The Ali version of ChatGPT, a chatbot, is under development and is currently being tested internally. Ali’s version of the ChatGPT conversation bot will be deeply integrated with DingTalk.
Tencent said that it has already laid out the relevant directions, and special research is being carried out in an orderly manner. Tencent will continue to invest in the research and development of cutting-edge technologies such as AI, and will further carry out cutting-edge research and application exploration based on its previous technical reserves in AI large-scale models, machine learning algorithms and NLP.
On February 10, JD Cloud & AI announced that its Yanxi (言犀) AI application platform will launch an industrial version of ChatGPT: ChatJD, points into its products and services to promote the industrial implementation of AI.
NetEase Youdao may launch ChatGPT homologation technology products in the future, with application scenarios around online education.

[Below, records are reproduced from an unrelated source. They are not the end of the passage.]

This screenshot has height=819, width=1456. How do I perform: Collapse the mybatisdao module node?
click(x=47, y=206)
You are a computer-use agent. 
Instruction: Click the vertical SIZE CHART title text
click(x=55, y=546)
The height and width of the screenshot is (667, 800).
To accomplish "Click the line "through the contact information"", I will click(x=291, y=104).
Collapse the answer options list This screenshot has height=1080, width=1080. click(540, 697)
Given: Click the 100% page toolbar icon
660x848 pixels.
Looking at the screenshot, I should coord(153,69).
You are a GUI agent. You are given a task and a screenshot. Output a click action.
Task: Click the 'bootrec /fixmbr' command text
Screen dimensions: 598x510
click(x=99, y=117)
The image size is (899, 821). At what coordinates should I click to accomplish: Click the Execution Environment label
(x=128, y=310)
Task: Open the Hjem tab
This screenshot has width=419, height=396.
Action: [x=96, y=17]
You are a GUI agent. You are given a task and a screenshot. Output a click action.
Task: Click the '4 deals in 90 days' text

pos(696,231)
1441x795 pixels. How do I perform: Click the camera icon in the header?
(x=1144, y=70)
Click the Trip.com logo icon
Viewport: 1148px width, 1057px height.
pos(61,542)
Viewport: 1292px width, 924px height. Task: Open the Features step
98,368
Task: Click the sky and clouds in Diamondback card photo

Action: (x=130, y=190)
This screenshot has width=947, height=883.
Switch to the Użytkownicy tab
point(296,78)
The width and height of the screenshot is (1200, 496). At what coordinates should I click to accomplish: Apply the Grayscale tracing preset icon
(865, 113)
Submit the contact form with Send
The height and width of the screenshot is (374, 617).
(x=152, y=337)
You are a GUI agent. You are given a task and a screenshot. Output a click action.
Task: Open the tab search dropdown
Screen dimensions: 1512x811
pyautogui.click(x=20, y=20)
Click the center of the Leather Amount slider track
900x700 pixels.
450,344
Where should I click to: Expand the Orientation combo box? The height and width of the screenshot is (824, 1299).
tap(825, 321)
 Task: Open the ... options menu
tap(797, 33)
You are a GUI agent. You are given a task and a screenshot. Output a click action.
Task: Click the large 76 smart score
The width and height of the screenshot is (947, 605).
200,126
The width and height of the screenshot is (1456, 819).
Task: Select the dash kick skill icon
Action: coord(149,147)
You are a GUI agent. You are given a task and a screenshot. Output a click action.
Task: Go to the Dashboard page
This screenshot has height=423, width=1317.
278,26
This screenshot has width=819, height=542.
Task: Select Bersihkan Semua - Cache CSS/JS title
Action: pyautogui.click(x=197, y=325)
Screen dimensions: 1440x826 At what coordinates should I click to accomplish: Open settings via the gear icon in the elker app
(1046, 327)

Founder Securities pointed out in its research report that China is currently a world leader in natural language understanding and related AI technologies, with domestic AI majors such as Baidu, Tencent Youtu, Alibaba, SenseTime, Kuaishou, Bytedance, NetEase, iFLYTEK increasing their investment in the AIGC field. With the rapid development of AI technology, AI technology providers, especially NLP (natural language processing) head providers will be the first to benefit.
It is well known that algorithms, computing power and data are the “three pillars” of the first stage of technological development in deep learning. With ChatGPT, now we are entering into a new stage of “large language models (LLMs)”. In this new stage, whoever has the massive data and computing resources will be able to build LLMs.
Right after the LLMs based on English language data, Chinese language data will undoubtedly be a new battleground, so let’s wait and see.